La formation des enseignants modifiée en profondeur


Déjà effective dans les collèges, cette réforme arrive actuellement dans les écoles primaires.


Du début de l’année scolaire à la Toussaint, les élèves enseignants sont accueillis par des enseignants référents volontaires avec qui ils travaillent en binôme. Ils participent ensuite à un stage de deux semaines et sont alors affectés à des postes de remplacement de longue durée. Les stagiaires passent en juillet devant un jury qui évaluera leur degré de compétence.

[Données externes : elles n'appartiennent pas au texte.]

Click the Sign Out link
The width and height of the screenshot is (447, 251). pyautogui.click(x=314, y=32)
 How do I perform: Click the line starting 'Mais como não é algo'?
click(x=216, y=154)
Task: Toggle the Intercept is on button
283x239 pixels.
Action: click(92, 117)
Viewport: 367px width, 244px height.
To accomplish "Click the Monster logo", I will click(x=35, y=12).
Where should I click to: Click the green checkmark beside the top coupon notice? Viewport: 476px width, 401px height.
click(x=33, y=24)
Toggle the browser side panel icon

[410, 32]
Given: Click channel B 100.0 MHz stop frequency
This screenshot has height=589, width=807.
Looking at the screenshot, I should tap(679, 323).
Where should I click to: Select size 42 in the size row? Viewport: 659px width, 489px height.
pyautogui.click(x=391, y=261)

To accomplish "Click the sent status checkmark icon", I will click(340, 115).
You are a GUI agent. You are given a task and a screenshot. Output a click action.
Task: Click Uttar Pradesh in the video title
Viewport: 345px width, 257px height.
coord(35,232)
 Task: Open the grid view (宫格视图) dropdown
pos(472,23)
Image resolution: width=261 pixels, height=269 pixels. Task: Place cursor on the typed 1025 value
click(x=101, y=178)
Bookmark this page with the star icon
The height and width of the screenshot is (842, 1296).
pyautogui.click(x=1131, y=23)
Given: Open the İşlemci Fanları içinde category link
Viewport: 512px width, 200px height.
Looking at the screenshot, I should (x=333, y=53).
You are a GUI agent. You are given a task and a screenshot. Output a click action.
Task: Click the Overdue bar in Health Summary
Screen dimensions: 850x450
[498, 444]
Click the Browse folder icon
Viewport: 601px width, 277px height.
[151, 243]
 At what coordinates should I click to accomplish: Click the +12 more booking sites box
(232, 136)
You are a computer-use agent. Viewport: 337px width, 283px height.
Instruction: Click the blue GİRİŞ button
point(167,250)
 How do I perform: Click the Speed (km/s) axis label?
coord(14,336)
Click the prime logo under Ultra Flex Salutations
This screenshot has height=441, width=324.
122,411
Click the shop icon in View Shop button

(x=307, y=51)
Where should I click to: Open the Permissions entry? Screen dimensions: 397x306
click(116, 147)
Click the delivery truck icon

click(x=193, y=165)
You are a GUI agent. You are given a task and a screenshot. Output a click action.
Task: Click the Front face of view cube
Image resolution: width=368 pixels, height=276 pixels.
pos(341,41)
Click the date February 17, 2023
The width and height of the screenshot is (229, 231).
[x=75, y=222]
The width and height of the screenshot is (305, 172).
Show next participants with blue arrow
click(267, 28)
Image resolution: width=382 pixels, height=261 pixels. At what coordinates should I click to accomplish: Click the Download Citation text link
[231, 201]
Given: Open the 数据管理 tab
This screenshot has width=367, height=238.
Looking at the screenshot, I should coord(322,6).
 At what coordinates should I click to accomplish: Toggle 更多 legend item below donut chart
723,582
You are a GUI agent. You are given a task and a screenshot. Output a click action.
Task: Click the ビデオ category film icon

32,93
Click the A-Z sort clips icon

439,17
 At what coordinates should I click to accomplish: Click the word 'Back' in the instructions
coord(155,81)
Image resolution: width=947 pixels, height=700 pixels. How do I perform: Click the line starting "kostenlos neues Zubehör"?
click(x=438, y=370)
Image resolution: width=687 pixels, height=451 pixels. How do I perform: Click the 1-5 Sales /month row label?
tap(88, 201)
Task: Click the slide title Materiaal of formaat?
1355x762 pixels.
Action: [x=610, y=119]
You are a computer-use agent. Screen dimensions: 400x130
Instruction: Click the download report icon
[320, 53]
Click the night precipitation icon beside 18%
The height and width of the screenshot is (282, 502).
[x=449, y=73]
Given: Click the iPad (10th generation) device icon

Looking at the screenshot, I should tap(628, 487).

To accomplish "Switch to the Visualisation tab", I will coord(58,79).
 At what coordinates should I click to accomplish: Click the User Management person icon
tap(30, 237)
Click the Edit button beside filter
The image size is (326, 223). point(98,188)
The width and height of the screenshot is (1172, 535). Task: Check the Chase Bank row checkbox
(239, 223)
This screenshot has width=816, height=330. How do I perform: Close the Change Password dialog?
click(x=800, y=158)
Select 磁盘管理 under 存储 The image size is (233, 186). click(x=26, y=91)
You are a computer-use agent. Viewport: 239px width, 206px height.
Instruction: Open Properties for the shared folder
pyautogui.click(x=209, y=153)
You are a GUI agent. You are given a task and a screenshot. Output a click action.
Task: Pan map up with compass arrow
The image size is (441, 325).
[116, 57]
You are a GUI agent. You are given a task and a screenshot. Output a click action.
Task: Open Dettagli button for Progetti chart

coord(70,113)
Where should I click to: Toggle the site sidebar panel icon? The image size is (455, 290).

Autrefois cette année était effectuée en IUFM (institut de formation des maîtres). Elle est maintenant totalement professionnalisée. Les stagiaires, lors de ces remplacements, seront-ils suffisamment opérationnels ? Un système de notation et de suivi est sensé assurer un garde-fou.


Sur les cinq communes de notre circonscription, environ quinze stagiaires peuvent être amenés à effectuer des remplacements dans ce nouveau cadre. Les enseignants référents volontaires prêts à les accueillir seraient au nombre de vingt.


Les classes « charnières » telles que le CP ou le CM2 ne sont à-priori pas concernées par ces affectations. Mais qu’en sera-t-il si aucun autre remplaçant de longue durée n’est disponible ? Nous serons attentifs aux effets pervers d’une professionnalisation trop rapide.